View Full Version : Filmweb scraper
Hi,
This is my first "release" of the filmweb (polish movie database side) scraper.
The mainfeatures work, but there are one big problem:
-xbmc don't show the polish chars at all:sad:
Filmweb - Scraper (http://smuto.w.interia.pl/filmwebraper.rar)
cheers smuto
i test this scraper after spiff fix
fixed: various encoding related stuff in scraper code. should fix ofdb.
this fix give me correct writing to database, but strings are not readable in GUI
filmweb.rar (http://smuto.w.interia.pl/filmweb.rar)
Revision: 7829
http://svn.sourceforge.net/xbmc/?rev=7829&view=rev
Author: spiff_
Date: 2007-02-13 16:16:50 -0800 (Tue, 13 Feb 2007)
Log Message:
-----------
fixed: if scraper says it returns utf8 formatted xml, obey.

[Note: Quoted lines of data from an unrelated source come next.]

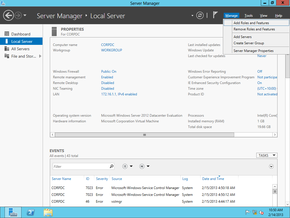Click the back navigation arrow button
The height and width of the screenshot is (218, 290).
pos(8,15)
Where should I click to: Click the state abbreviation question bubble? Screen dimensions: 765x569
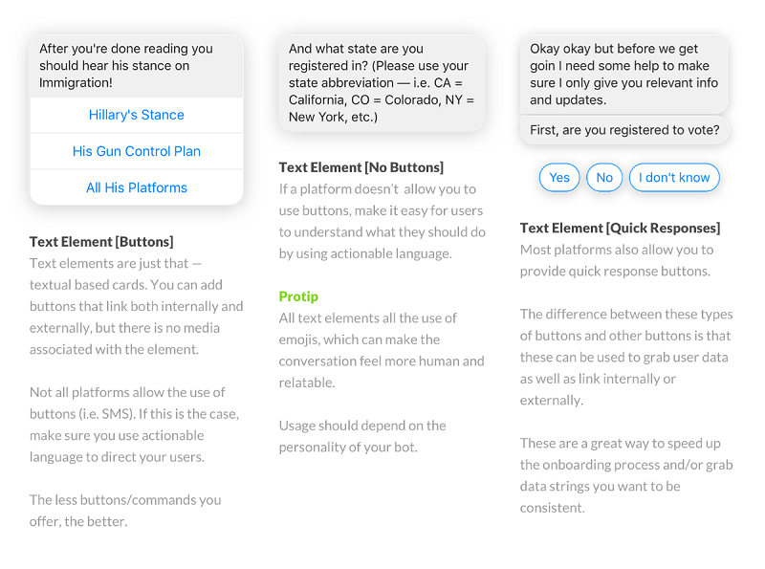point(382,83)
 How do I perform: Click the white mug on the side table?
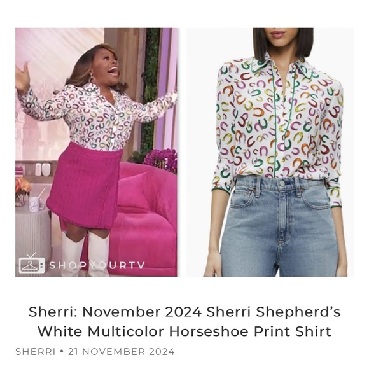click(36, 204)
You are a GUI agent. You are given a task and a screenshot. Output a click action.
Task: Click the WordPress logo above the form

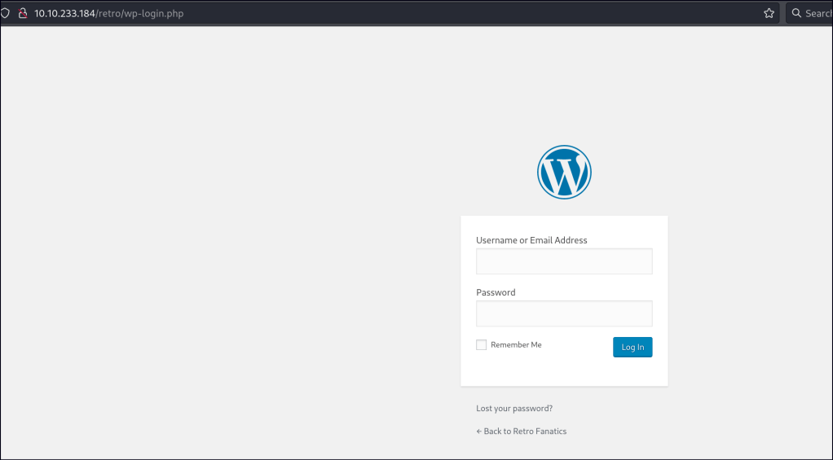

you should have a look at the actors. and don't use tag line, use <originaltitle>
- i fix actar tag (whitespaces bug)
- i add <originaltitle> tag
Filmweb-scraper (http://smuto.w.interia.pl/filmweb.rar)
added to svn with some small modifications due to changes to buffer cleanings. also renamed it to filmweb.pl.
cheers
spiff
Rating tag issue
e.g
from scraper 8,73 (comma) are shows as 8.0 (dot) in GUI
one more
"votes" should be localized.
smuto
yes, it needs to conform to standard floating point numbers, i.e. use a . and not a ,
localization is added.
done
i hope this is the last update
@spiff - i want to thank you very much.:D
please update the scraper to reflect the <nfourl> changes
i made update, but no time for tests
filmweb.xml (http://smuto.w.interia.pl/filmweb.xml)
scraper in this link filmweb.xml (http://smuto.w.interia.pl/filmweb.xml)
is only for tests to forum users (i need more testers)
last good working one i will always upload to SVN as a patche
smuto
oh rite i did commit the last one - will stick to the sf ones from now on
Hi! (siema)
I have many movies and many nfo files associated with them with urls to imdb and filmweb entries inside. Filmweb scraper works well olny for urls starting with www.filmweb.pl/Film,id...
Doesn't work for urls like http://frantic.filmweb.pl/ and I have them plenty...
Please update the regexp, probably the matching one in NfoUrl so that filmweb url would be correctly recognized in the nfo...
Regards,
dowiew
wiesz co nie wiem dlaczego ale nigdy nie zadziałał mi regexp na link tekstowy, a nie mam czasu na testy
filmweb tylko maskuje numer id
twój link
http://frantic.filmweb.pl/
to ten sam co ten z id
http://www.filmweb.pl/Film?id=1107
lub ten
http://www.filmweb.pl/Film,id=1107
sorki ale nie planuję zaktualizować scrapera, mam nadzieję że pliki nfo zaczną zawierać id
smuto
i hope i can use my native language in this topic
help!!
quite simple. output xml in the format
<actor>
<thumb>...</thumb>
<name>something</name>
<role>somethingelse</role>
</actor>
but, i don't have thumb url in cast. So i try with "url function"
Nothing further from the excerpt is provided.